Could you print each line of the material below exactly?

## Records for this task
--*--
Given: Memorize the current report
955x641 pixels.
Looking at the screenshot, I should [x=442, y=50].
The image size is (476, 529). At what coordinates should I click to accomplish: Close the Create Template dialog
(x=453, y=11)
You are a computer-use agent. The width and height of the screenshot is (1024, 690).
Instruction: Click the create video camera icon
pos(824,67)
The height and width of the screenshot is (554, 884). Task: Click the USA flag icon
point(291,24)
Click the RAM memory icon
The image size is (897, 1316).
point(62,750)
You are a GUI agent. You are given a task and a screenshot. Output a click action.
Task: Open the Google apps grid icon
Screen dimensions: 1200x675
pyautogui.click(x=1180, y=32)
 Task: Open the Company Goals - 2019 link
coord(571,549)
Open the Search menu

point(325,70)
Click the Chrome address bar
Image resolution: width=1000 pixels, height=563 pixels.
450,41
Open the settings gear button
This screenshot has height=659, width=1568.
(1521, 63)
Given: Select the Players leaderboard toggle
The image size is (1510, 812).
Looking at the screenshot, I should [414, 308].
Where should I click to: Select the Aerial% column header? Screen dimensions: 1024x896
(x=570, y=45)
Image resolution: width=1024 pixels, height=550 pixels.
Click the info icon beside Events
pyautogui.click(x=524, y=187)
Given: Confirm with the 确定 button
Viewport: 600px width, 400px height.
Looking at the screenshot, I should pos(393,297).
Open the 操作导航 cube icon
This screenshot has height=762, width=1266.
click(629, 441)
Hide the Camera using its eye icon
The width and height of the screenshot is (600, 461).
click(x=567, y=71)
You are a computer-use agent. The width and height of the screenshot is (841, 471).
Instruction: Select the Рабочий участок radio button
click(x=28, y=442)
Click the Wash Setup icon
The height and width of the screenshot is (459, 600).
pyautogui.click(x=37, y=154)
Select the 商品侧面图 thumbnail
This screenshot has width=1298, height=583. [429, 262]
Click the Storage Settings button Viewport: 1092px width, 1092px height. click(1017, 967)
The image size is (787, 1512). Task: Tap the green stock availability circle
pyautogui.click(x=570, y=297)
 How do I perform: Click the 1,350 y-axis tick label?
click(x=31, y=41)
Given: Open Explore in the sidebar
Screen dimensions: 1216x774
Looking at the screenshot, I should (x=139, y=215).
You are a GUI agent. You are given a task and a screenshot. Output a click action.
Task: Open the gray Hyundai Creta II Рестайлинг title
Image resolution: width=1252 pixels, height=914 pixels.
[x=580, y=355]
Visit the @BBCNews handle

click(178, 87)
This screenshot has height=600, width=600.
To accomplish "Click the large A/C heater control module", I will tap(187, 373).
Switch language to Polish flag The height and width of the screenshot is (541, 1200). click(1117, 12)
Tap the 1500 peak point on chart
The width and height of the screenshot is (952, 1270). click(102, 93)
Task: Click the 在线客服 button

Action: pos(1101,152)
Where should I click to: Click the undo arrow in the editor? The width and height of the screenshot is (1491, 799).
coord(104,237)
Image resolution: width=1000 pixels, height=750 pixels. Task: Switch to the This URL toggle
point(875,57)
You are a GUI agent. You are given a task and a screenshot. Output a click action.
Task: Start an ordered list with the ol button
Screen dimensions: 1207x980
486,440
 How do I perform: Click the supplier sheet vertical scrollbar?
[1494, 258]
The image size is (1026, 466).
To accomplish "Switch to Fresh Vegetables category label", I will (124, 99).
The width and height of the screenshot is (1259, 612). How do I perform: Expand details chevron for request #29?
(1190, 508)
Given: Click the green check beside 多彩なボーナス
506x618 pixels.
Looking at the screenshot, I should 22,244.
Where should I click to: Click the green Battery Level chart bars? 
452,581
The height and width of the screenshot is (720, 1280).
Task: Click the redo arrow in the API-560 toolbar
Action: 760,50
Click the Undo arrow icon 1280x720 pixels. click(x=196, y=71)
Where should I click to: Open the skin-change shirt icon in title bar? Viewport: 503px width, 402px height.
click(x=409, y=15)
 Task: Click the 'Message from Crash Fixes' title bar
--*--
## Solution for this task
Given: Memorize the current report
955x641 pixels.
Looking at the screenshot, I should [x=442, y=50].
The image size is (476, 529). At what coordinates should I click to accomplish: Close the Create Template dialog
(x=453, y=11)
You are a computer-use agent. The width and height of the screenshot is (1024, 690).
Instruction: Click the create video camera icon
pos(824,67)
The height and width of the screenshot is (554, 884). Task: Click the USA flag icon
point(291,24)
Click the RAM memory icon
The image size is (897, 1316).
point(62,750)
You are a GUI agent. You are given a task and a screenshot. Output a click action.
Task: Open the Google apps grid icon
Screen dimensions: 1200x675
pyautogui.click(x=1180, y=32)
 Task: Open the Company Goals - 2019 link
coord(571,549)
Open the Search menu

point(325,70)
Click the Chrome address bar
Image resolution: width=1000 pixels, height=563 pixels.
450,41
Open the settings gear button
This screenshot has height=659, width=1568.
(1521, 63)
Given: Select the Players leaderboard toggle
The image size is (1510, 812).
Looking at the screenshot, I should [414, 308].
Where should I click to: Select the Aerial% column header? Screen dimensions: 1024x896
(x=570, y=45)
Image resolution: width=1024 pixels, height=550 pixels.
Click the info icon beside Events
pyautogui.click(x=524, y=187)
Given: Confirm with the 确定 button
Viewport: 600px width, 400px height.
Looking at the screenshot, I should pos(393,297).
Open the 操作导航 cube icon
This screenshot has height=762, width=1266.
click(629, 441)
Hide the Camera using its eye icon
The width and height of the screenshot is (600, 461).
click(x=567, y=71)
You are a computer-use agent. The width and height of the screenshot is (841, 471).
Instruction: Select the Рабочий участок radio button
click(x=28, y=442)
Click the Wash Setup icon
The height and width of the screenshot is (459, 600).
pyautogui.click(x=37, y=154)
Select the 商品侧面图 thumbnail
This screenshot has width=1298, height=583. [429, 262]
Click the Storage Settings button Viewport: 1092px width, 1092px height. click(1017, 967)
The image size is (787, 1512). Task: Tap the green stock availability circle
pyautogui.click(x=570, y=297)
 How do I perform: Click the 1,350 y-axis tick label?
click(x=31, y=41)
Given: Open Explore in the sidebar
Screen dimensions: 1216x774
Looking at the screenshot, I should (x=139, y=215).
You are a GUI agent. You are given a task and a screenshot. Output a click action.
Task: Open the gray Hyundai Creta II Рестайлинг title
Image resolution: width=1252 pixels, height=914 pixels.
[x=580, y=355]
Visit the @BBCNews handle

click(178, 87)
This screenshot has height=600, width=600.
To accomplish "Click the large A/C heater control module", I will tap(187, 373).
Switch language to Polish flag The height and width of the screenshot is (541, 1200). click(1117, 12)
Tap the 1500 peak point on chart
The width and height of the screenshot is (952, 1270). click(102, 93)
Task: Click the 在线客服 button

Action: pos(1101,152)
Where should I click to: Click the undo arrow in the editor? The width and height of the screenshot is (1491, 799).
coord(104,237)
Image resolution: width=1000 pixels, height=750 pixels. Task: Switch to the This URL toggle
point(875,57)
You are a GUI agent. You are given a task and a screenshot. Output a click action.
Task: Start an ordered list with the ol button
Screen dimensions: 1207x980
486,440
 How do I perform: Click the supplier sheet vertical scrollbar?
[1494, 258]
The image size is (1026, 466).
To accomplish "Switch to Fresh Vegetables category label", I will (124, 99).
The width and height of the screenshot is (1259, 612). How do I perform: Expand details chevron for request #29?
(1190, 508)
Given: Click the green check beside 多彩なボーナス
506x618 pixels.
Looking at the screenshot, I should 22,244.
Where should I click to: Click the green Battery Level chart bars? 
452,581
The height and width of the screenshot is (720, 1280).
Task: Click the redo arrow in the API-560 toolbar
Action: 760,50
Click the Undo arrow icon 1280x720 pixels. click(x=196, y=71)
Where should I click to: Open the skin-change shirt icon in title bar? Viewport: 503px width, 402px height.
click(x=409, y=15)
 Task: Click the 'Message from Crash Fixes' title bar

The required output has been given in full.